Search the records for the string "Task" and copy every line where it turns up.

*** Source material ***

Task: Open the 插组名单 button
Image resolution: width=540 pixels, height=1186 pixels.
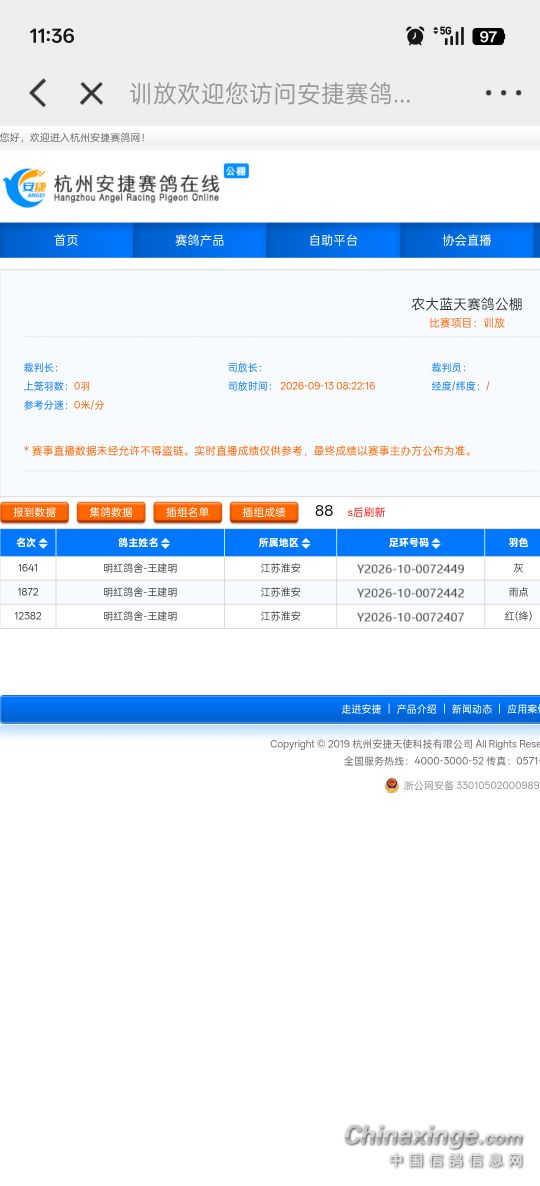Action: tap(188, 512)
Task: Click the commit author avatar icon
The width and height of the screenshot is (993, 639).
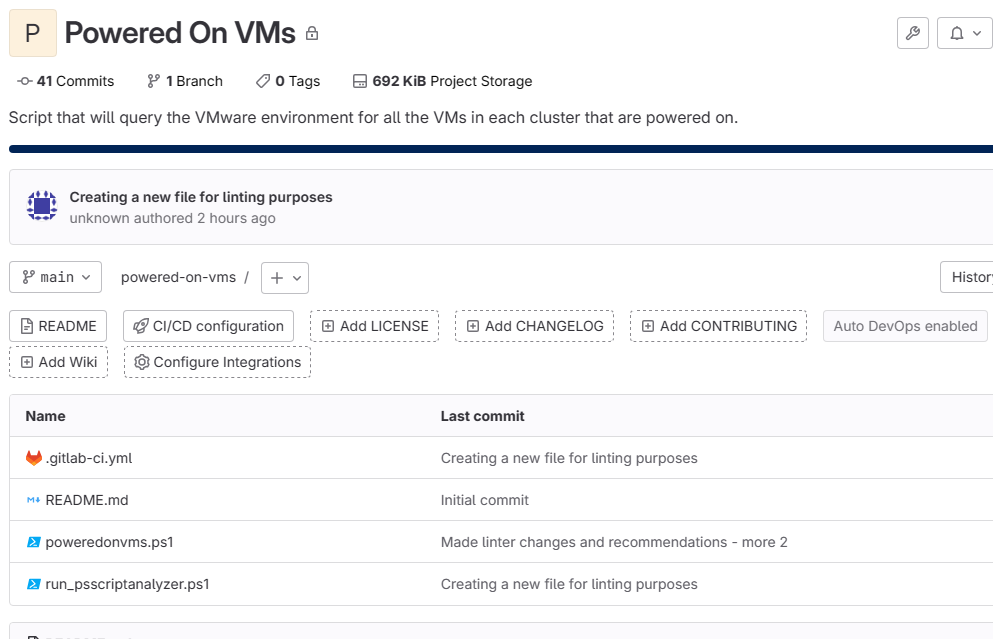Action: (41, 207)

*** End of Source material ***

#### Solution below:
Task: Open the 插组名单 button
Task: Click the commit author avatar icon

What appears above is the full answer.